Supplied records:

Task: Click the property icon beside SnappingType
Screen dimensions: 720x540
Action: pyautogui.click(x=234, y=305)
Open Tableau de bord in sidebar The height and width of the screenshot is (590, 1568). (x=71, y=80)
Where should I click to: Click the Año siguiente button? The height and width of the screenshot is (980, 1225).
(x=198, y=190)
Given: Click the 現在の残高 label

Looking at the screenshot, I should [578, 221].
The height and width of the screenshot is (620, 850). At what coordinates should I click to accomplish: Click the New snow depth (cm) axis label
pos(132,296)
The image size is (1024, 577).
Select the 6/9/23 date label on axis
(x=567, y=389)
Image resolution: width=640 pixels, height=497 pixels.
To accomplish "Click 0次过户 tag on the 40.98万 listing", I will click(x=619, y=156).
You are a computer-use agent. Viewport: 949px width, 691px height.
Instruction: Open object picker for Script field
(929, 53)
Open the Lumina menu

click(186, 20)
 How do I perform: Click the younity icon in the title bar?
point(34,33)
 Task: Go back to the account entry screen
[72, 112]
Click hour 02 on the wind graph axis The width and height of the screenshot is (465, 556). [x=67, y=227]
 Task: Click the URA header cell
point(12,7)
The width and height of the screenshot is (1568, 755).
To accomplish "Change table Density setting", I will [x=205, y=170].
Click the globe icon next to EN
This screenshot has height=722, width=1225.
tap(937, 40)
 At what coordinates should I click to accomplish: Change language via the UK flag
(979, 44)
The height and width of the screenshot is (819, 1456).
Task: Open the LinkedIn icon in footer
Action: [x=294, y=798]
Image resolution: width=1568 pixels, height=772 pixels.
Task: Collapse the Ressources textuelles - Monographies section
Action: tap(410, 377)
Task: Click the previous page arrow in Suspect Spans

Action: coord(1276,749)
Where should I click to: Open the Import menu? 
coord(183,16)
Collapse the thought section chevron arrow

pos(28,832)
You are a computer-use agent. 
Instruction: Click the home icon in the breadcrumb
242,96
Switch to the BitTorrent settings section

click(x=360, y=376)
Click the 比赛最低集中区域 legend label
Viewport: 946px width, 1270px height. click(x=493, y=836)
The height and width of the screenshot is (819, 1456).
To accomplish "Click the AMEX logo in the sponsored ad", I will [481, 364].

What you are asked to do: Rewrite every line of the entries above as a JSON list of strings, with one string per line and blank lines left out.

Output of the exercise:
[
  "Task: Click the property icon beside SnappingType",
  "Screen dimensions: 720x540",
  "Action: pyautogui.click(x=234, y=305)",
  "Open Tableau de bord in sidebar The height and width of the screenshot is (590, 1568). (x=71, y=80)",
  "Where should I click to: Click the Año siguiente button? The height and width of the screenshot is (980, 1225).",
  "(x=198, y=190)",
  "Given: Click the 現在の残高 label",
  "Looking at the screenshot, I should [578, 221].",
  "The height and width of the screenshot is (620, 850). At what coordinates should I click to accomplish: Click the New snow depth (cm) axis label",
  "pos(132,296)",
  "The image size is (1024, 577).",
  "Select the 6/9/23 date label on axis",
  "(x=567, y=389)",
  "Image resolution: width=640 pixels, height=497 pixels.",
  "To accomplish \"Click 0次过户 tag on the 40.98万 listing\", I will click(x=619, y=156).",
  "You are a computer-use agent. Viewport: 949px width, 691px height.",
  "Instruction: Open object picker for Script field",
  "(929, 53)",
  "Open the Lumina menu",
  "click(186, 20)",
  " How do I perform: Click the younity icon in the title bar?",
  "point(34,33)",
  " Task: Go back to the account entry screen",
  "[72, 112]",
  "Click hour 02 on the wind graph axis The width and height of the screenshot is (465, 556). [x=67, y=227]",
  " Task: Click the URA header cell",
  "point(12,7)",
  "The width and height of the screenshot is (1568, 755).",
  "To accomplish \"Change table Density setting\", I will [x=205, y=170].",
  "Click the globe icon next to EN",
  "This screenshot has height=722, width=1225.",
  "tap(937, 40)",
  " At what coordinates should I click to accomplish: Change language via the UK flag",
  "(979, 44)",
  "The height and width of the screenshot is (819, 1456).",
  "Task: Open the LinkedIn icon in footer",
  "Action: [x=294, y=798]",
  "Image resolution: width=1568 pixels, height=772 pixels.",
  "Task: Collapse the Ressources textuelles - Monographies section",
  "Action: tap(410, 377)",
  "Task: Click the previous page arrow in Suspect Spans",
  "Action: coord(1276,749)",
  "Where should I click to: Open the Import menu? ",
  "coord(183,16)",
  "Collapse the thought section chevron arrow",
  "pos(28,832)",
  "You are a computer-use agent. ",
  "Instruction: Click the home icon in the breadcrumb",
  "242,96",
  "Switch to the BitTorrent settings section",
  "click(x=360, y=376)",
  "Click the 比赛最低集中区域 legend label",
  "Viewport: 946px width, 1270px height. click(x=493, y=836)",
  "The height and width of the screenshot is (819, 1456).",
  "To accomplish \"Click the AMEX logo in the sponsored ad\", I will [481, 364]."
]